A janela de transferências europeia já costuma ter alto potencial bombástico no mundo da bola, mas 2021 resolveu caprichar. Dois dos maiores abalos sísmicos da história recente aconteceram quase juntos, com Lionel Messi e Cristiano Ronaldo mudando de time de forma totalmente inesperada — e ainda deve vir mais por aí.

O mercado fortemente condicionado pela pandemia de covid-19, que obrigou quase todos os times a reduzir despesas, readequar orçamentos e rever projetos, foi terreno fértil para as movimentações impactantes dessa janela.

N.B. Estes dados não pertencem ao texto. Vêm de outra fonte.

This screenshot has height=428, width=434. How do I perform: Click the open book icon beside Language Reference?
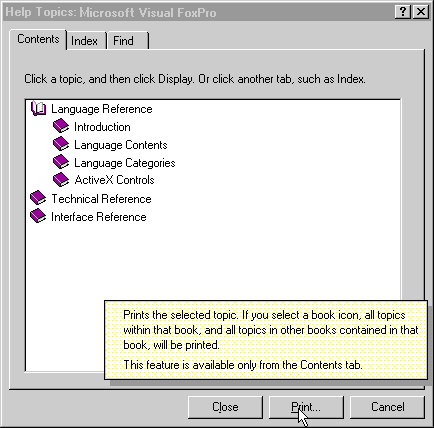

Messi, CR7 e outros nomes de peso como Lukaku e Sergio Ramos provavelmente não trocariam de time em uma situação normal. São poucas as equipes que não estão com as finanças apertadas.

E até 31 de agosto, quando acaba o prazo para transferências, podem sair mais negócios na elite da bola, com Mbappé e Haaland no olho do furacão. Como chegamos a essa que é a janela mais "louca" dos últimos tempos, mesmo os gastos para contratar jogadores ainda menores do que antes da pandemia?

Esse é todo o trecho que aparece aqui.